### Exercise instructions
The whole listing is to be repeated exactly. Add nothing.

### Data shown

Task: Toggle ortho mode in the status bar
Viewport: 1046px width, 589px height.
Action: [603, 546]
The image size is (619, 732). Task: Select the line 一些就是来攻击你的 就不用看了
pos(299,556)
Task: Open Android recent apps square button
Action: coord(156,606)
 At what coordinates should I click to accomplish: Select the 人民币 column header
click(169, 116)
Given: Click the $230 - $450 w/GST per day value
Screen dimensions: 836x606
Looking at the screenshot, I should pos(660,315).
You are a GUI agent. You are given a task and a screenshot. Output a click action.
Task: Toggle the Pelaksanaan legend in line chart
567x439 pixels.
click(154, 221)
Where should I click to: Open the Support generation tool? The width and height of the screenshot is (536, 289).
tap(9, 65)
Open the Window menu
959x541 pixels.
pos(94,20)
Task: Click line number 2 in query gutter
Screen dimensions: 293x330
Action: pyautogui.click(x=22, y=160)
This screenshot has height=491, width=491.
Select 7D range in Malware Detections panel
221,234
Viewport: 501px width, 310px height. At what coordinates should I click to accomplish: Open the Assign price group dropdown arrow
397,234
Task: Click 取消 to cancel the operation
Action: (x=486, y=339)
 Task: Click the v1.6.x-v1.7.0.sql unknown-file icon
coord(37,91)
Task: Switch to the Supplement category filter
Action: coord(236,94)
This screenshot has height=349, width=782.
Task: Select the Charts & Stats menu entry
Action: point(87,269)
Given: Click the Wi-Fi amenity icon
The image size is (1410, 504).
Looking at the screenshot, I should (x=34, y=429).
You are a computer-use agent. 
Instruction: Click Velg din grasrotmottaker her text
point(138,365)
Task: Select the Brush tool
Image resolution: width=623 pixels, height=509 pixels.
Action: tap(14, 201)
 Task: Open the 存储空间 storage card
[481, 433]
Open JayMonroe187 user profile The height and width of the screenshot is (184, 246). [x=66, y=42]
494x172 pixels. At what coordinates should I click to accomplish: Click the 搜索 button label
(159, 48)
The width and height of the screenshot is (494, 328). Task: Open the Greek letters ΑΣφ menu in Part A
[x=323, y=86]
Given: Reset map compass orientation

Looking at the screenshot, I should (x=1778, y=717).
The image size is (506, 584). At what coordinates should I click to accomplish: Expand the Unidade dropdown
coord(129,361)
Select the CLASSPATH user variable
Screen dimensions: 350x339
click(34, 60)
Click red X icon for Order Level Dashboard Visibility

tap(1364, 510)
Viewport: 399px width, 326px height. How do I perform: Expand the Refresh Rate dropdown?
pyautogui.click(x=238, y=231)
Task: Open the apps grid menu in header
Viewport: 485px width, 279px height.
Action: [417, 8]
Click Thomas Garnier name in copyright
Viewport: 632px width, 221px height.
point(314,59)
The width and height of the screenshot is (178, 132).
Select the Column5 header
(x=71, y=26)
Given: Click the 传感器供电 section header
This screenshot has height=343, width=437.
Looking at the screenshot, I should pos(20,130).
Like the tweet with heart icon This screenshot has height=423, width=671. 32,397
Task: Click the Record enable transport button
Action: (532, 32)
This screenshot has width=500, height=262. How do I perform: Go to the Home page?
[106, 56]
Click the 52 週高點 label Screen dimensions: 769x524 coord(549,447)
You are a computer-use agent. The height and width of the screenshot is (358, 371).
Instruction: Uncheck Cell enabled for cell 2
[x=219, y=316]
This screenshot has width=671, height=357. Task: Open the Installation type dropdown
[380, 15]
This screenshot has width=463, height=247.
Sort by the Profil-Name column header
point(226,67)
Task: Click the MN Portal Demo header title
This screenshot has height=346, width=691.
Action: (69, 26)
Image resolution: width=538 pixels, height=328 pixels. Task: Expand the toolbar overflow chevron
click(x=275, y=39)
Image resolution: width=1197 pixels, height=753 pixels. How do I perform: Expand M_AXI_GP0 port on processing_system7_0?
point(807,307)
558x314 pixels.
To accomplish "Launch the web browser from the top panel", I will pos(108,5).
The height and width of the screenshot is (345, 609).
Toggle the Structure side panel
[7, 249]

### Completed exercise
Task: Toggle ortho mode in the status bar
Viewport: 1046px width, 589px height.
Action: [603, 546]
The image size is (619, 732). Task: Select the line 一些就是来攻击你的 就不用看了
pos(299,556)
Task: Open Android recent apps square button
Action: coord(156,606)
 At what coordinates should I click to accomplish: Select the 人民币 column header
click(169, 116)
Given: Click the $230 - $450 w/GST per day value
Screen dimensions: 836x606
Looking at the screenshot, I should pos(660,315).
You are a GUI agent. You are given a task and a screenshot. Output a click action.
Task: Toggle the Pelaksanaan legend in line chart
567x439 pixels.
click(154, 221)
Where should I click to: Open the Support generation tool? The width and height of the screenshot is (536, 289).
tap(9, 65)
Open the Window menu
959x541 pixels.
pos(94,20)
Task: Click line number 2 in query gutter
Screen dimensions: 293x330
Action: pyautogui.click(x=22, y=160)
This screenshot has height=491, width=491.
Select 7D range in Malware Detections panel
221,234
Viewport: 501px width, 310px height. At what coordinates should I click to accomplish: Open the Assign price group dropdown arrow
397,234
Task: Click 取消 to cancel the operation
Action: (x=486, y=339)
 Task: Click the v1.6.x-v1.7.0.sql unknown-file icon
coord(37,91)
Task: Switch to the Supplement category filter
Action: coord(236,94)
This screenshot has height=349, width=782.
Task: Select the Charts & Stats menu entry
Action: point(87,269)
Given: Click the Wi-Fi amenity icon
The image size is (1410, 504).
Looking at the screenshot, I should (x=34, y=429).
You are a computer-use agent. 
Instruction: Click Velg din grasrotmottaker her text
point(138,365)
Task: Select the Brush tool
Image resolution: width=623 pixels, height=509 pixels.
Action: tap(14, 201)
 Task: Open the 存储空间 storage card
[481, 433]
Open JayMonroe187 user profile The height and width of the screenshot is (184, 246). [x=66, y=42]
494x172 pixels. At what coordinates should I click to accomplish: Click the 搜索 button label
(159, 48)
The width and height of the screenshot is (494, 328). Task: Open the Greek letters ΑΣφ menu in Part A
[x=323, y=86]
Given: Reset map compass orientation

Looking at the screenshot, I should (x=1778, y=717).
The image size is (506, 584). At what coordinates should I click to accomplish: Expand the Unidade dropdown
coord(129,361)
Select the CLASSPATH user variable
Screen dimensions: 350x339
click(34, 60)
Click red X icon for Order Level Dashboard Visibility

tap(1364, 510)
Viewport: 399px width, 326px height. How do I perform: Expand the Refresh Rate dropdown?
pyautogui.click(x=238, y=231)
Task: Open the apps grid menu in header
Viewport: 485px width, 279px height.
Action: [417, 8]
Click Thomas Garnier name in copyright
Viewport: 632px width, 221px height.
point(314,59)
The width and height of the screenshot is (178, 132).
Select the Column5 header
(x=71, y=26)
Given: Click the 传感器供电 section header
This screenshot has height=343, width=437.
Looking at the screenshot, I should pos(20,130).
Like the tweet with heart icon This screenshot has height=423, width=671. 32,397
Task: Click the Record enable transport button
Action: (532, 32)
This screenshot has width=500, height=262. How do I perform: Go to the Home page?
[106, 56]
Click the 52 週高點 label Screen dimensions: 769x524 coord(549,447)
You are a computer-use agent. The height and width of the screenshot is (358, 371).
Instruction: Uncheck Cell enabled for cell 2
[x=219, y=316]
This screenshot has width=671, height=357. Task: Open the Installation type dropdown
[380, 15]
This screenshot has width=463, height=247.
Sort by the Profil-Name column header
point(226,67)
Task: Click the MN Portal Demo header title
This screenshot has height=346, width=691.
Action: (69, 26)
Image resolution: width=538 pixels, height=328 pixels. Task: Expand the toolbar overflow chevron
click(x=275, y=39)
Image resolution: width=1197 pixels, height=753 pixels. How do I perform: Expand M_AXI_GP0 port on processing_system7_0?
point(807,307)
558x314 pixels.
To accomplish "Launch the web browser from the top panel", I will pos(108,5).
The height and width of the screenshot is (345, 609).
Toggle the Structure side panel
[7, 249]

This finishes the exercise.